_Task to complete_: Transcribe the records from the line containing "The height and width of the screenshot is (360, 640)." onward, up to and including the final line, exactly and without anything else.

Supplied records START

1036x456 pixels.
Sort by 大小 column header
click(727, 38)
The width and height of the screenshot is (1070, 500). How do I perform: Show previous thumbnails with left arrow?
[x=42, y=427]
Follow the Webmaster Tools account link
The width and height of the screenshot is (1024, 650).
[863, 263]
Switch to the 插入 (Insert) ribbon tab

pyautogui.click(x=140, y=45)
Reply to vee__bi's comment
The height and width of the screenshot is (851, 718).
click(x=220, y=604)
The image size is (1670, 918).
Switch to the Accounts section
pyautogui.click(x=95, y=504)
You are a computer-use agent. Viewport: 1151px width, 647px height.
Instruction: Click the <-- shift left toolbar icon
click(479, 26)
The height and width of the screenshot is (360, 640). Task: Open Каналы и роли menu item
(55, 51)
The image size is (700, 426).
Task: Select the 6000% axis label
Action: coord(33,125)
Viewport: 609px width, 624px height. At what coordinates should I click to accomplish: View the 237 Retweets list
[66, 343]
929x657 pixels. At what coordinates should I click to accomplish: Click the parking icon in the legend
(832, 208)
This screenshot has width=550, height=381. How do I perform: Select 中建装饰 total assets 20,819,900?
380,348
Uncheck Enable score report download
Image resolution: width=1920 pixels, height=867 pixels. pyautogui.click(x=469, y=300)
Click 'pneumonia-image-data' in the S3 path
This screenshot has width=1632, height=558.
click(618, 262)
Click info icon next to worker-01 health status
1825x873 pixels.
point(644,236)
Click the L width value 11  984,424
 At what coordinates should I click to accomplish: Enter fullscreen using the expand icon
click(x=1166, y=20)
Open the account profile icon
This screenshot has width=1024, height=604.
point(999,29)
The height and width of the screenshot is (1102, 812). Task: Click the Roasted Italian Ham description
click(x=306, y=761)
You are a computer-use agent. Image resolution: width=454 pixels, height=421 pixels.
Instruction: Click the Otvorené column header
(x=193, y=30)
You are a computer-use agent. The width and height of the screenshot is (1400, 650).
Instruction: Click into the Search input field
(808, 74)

Supplied records END

_Task answer_:
The height and width of the screenshot is (360, 640). Task: Open Каналы и роли menu item
(55, 51)
The image size is (700, 426).
Task: Select the 6000% axis label
Action: coord(33,125)
Viewport: 609px width, 624px height. At what coordinates should I click to accomplish: View the 237 Retweets list
[66, 343]
929x657 pixels. At what coordinates should I click to accomplish: Click the parking icon in the legend
(832, 208)
This screenshot has width=550, height=381. How do I perform: Select 中建装饰 total assets 20,819,900?
380,348
Uncheck Enable score report download
Image resolution: width=1920 pixels, height=867 pixels. pyautogui.click(x=469, y=300)
Click 'pneumonia-image-data' in the S3 path
This screenshot has width=1632, height=558.
click(618, 262)
Click info icon next to worker-01 health status
1825x873 pixels.
point(644,236)
Click the L width value 11  984,424
 At what coordinates should I click to accomplish: Enter fullscreen using the expand icon
click(x=1166, y=20)
Open the account profile icon
This screenshot has width=1024, height=604.
point(999,29)
The height and width of the screenshot is (1102, 812). Task: Click the Roasted Italian Ham description
click(x=306, y=761)
You are a computer-use agent. Image resolution: width=454 pixels, height=421 pixels.
Instruction: Click the Otvorené column header
(x=193, y=30)
You are a computer-use agent. The width and height of the screenshot is (1400, 650).
Instruction: Click into the Search input field
(808, 74)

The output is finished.